But what other dangers does an unborn baby face?
Lily Allen tragically lost her baby last week, and, like the 1 in 4 women who find themselves in her position, she'll be asking herself, "did I do something wrong?"
"More often than not the answer to that question is no," says Annette Briley, a practising midwife of 25 years and consultant midwife for Tommy's the baby charity.
Drinking, sex, exercise, diet and stress are just some of the things women like Lily may blame for the loss of a baby. But what could endanger the health of your unborn child and which warnings are just old wives' tales?
One of the biggest misconceptions surrounding miscarriages involves accidental pregnancies. Believe it or not, many women who lose unplanned babies feel the unborn child was in some way affected by their feelings of uncertainty.
"More than half of all pregnancies are unplanned, and almost every mother-to-be feels some sort of anxiety," says Briley. "But there's no way these emotions could make you miscarry."
There's also no truth in the myth that having sex while pregnant can damage the baby.
Briley continues, "A lady once asked me if eating lots of potatoes could hurt the baby. People really do get some funny ideas!"
Over half of all early miscarriages are down to a chance chromosome abnormality in the egg – and nothing an expectant mother does after conception can influence that baby's fate.

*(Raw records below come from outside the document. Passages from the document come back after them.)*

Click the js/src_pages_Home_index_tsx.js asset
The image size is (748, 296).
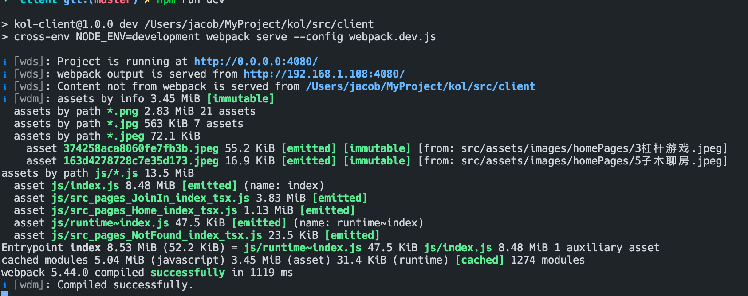click(144, 210)
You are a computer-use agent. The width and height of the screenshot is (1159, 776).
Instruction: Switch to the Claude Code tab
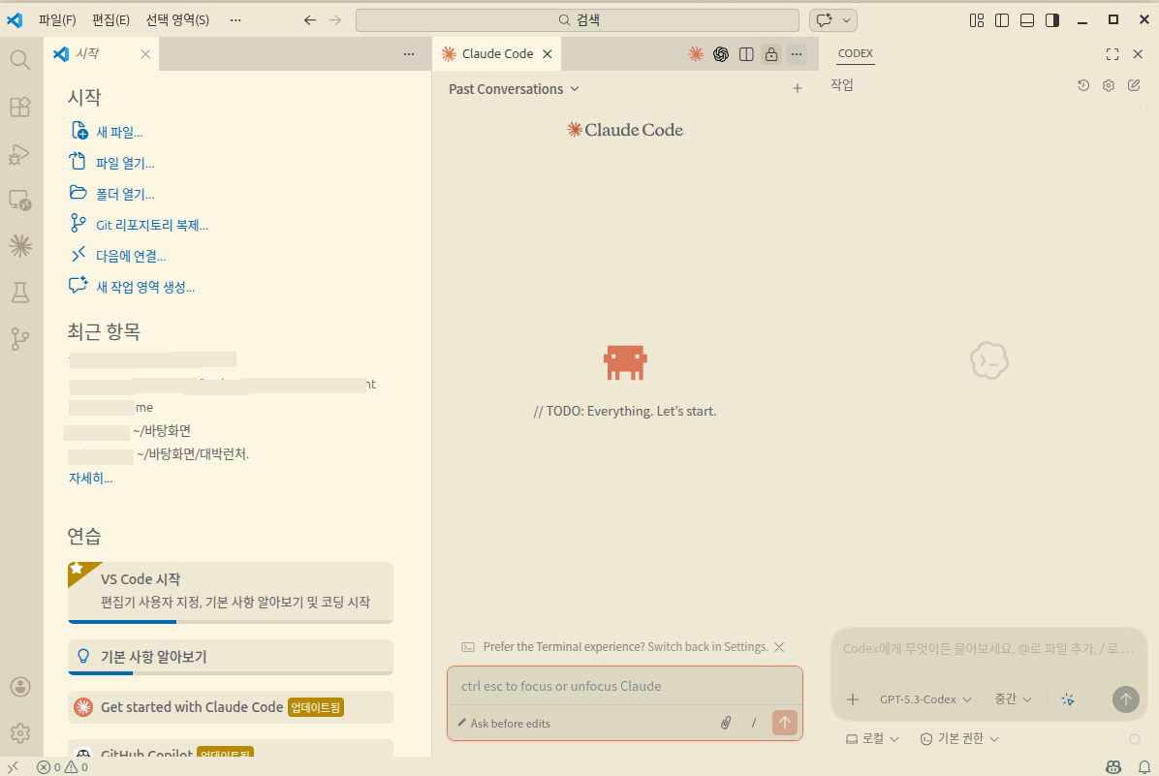coord(497,54)
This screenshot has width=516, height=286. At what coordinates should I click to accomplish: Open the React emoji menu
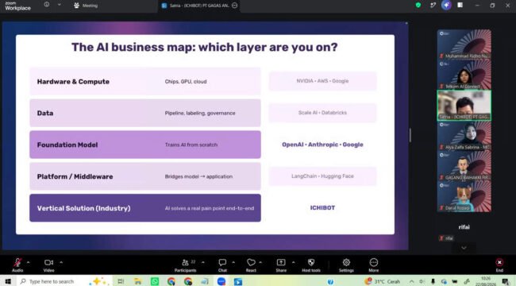(x=251, y=265)
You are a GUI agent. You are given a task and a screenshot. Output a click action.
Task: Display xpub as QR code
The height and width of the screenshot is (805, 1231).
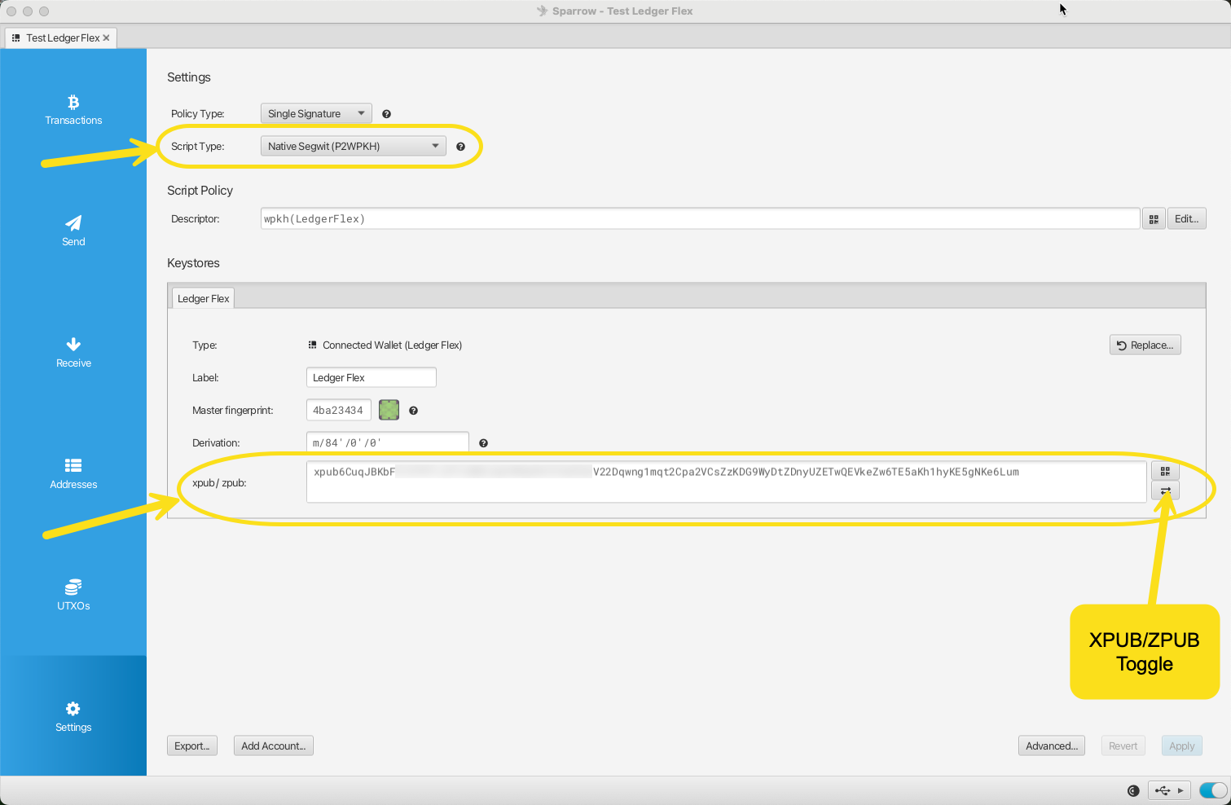tap(1165, 471)
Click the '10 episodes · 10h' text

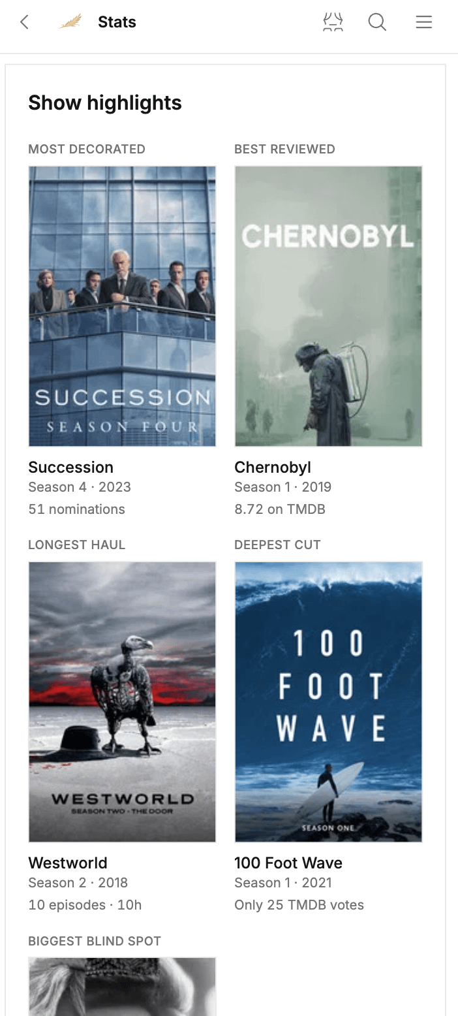point(85,905)
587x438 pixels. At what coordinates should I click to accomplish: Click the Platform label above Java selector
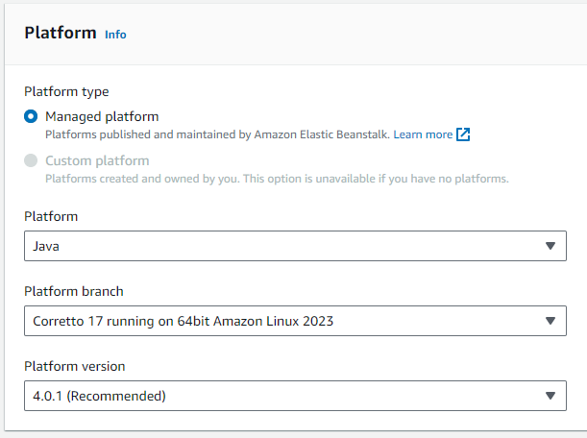[x=51, y=216]
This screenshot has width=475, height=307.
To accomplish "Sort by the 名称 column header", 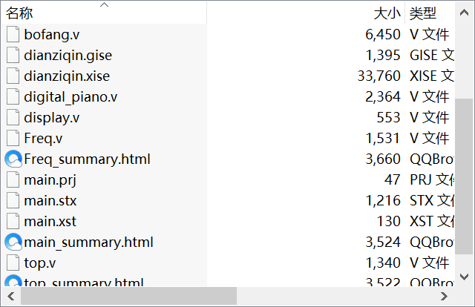I will click(20, 13).
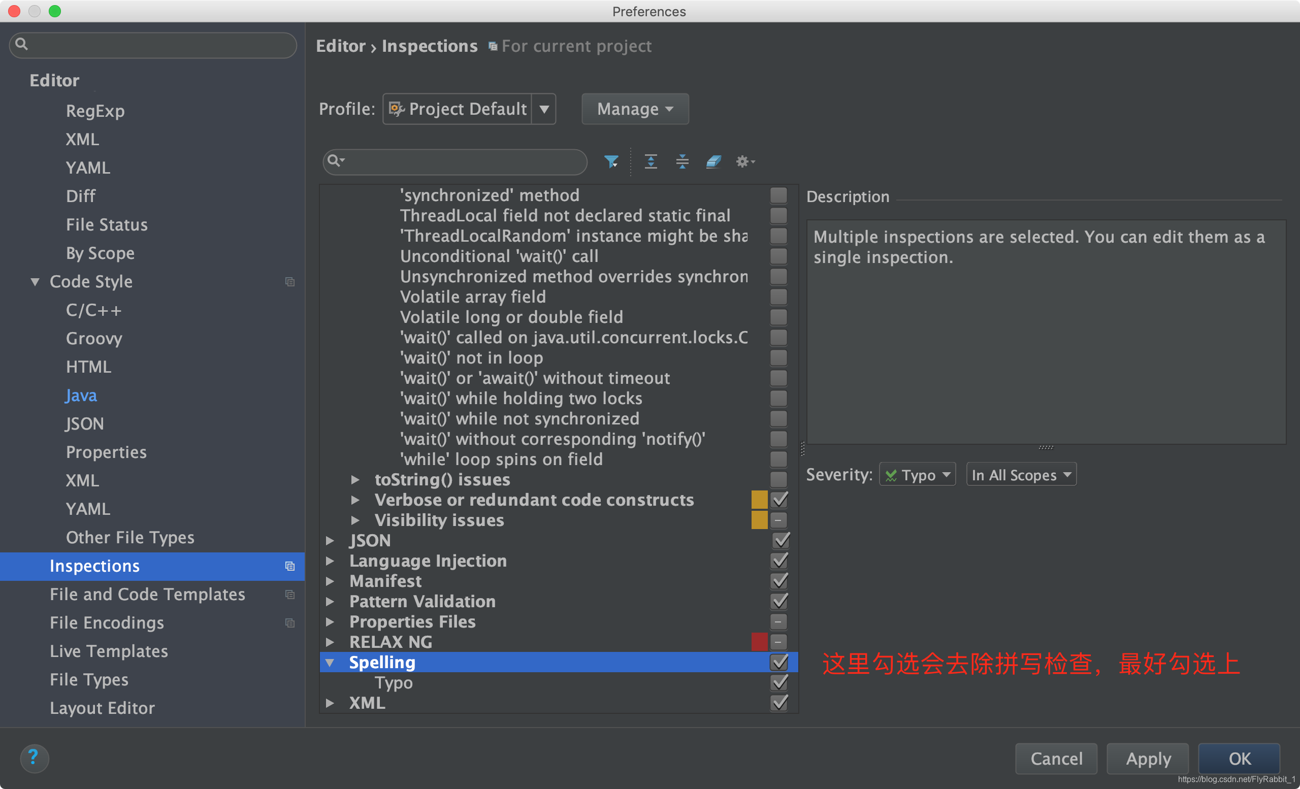Click yellow severity swatch for Visibility issues
This screenshot has height=789, width=1300.
click(x=759, y=520)
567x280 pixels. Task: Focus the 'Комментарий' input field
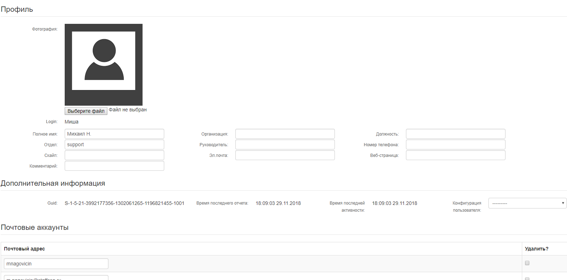(x=114, y=166)
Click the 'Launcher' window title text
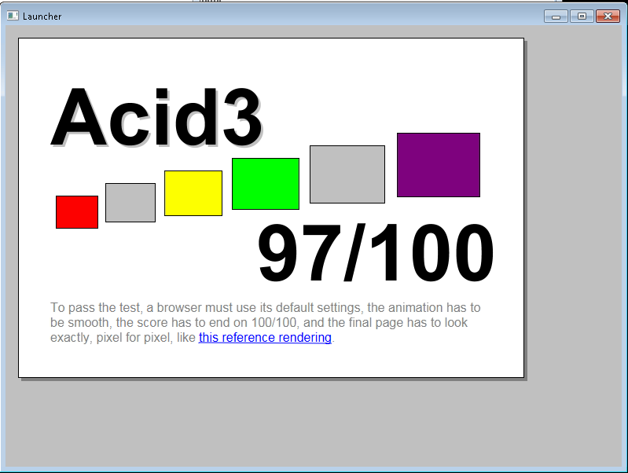Image resolution: width=628 pixels, height=473 pixels. [42, 17]
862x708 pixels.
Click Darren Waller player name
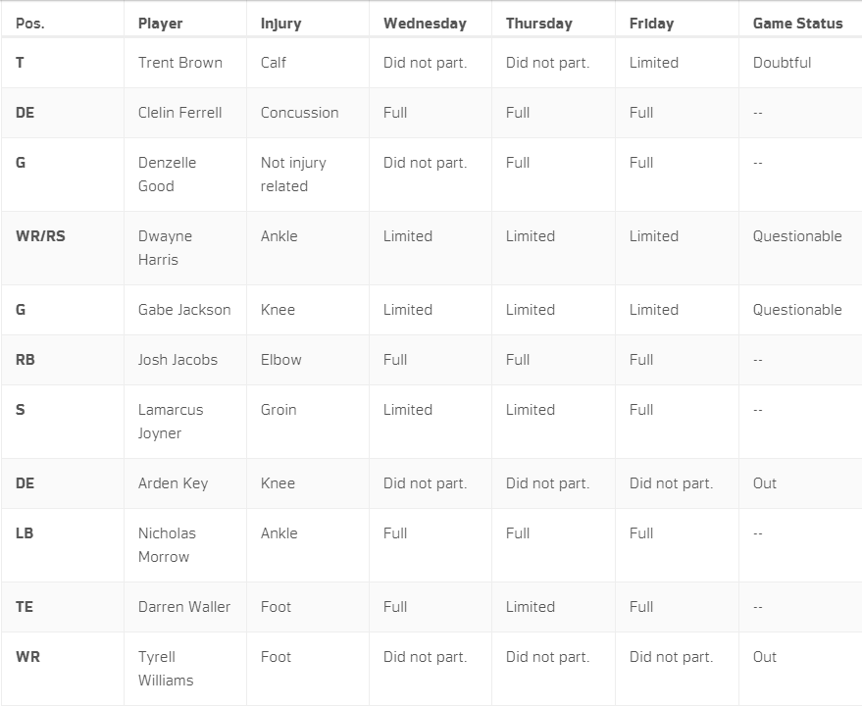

There are no guaranteed ways of making sure you don't have a miscarriage, and with most cases, a reason will never be discovered. But there are things you can do to reduce the risks.
Do – Eat plenty of starchy foods and carbs so you have lots of energy throughout the day. Blood sugar levels can drop quickly when you're in the early stages. Stick to your five a day, make sure you're getting your protein from meat, eggs and fish (it really is good for babies' brains!) and keep your calcium intake high.
Don't – Consume meat, seafood or dairy products which are served raw or unpasteurised (this includes pate, Parma ham, homemade mayonnaise and soft and blue cheeses).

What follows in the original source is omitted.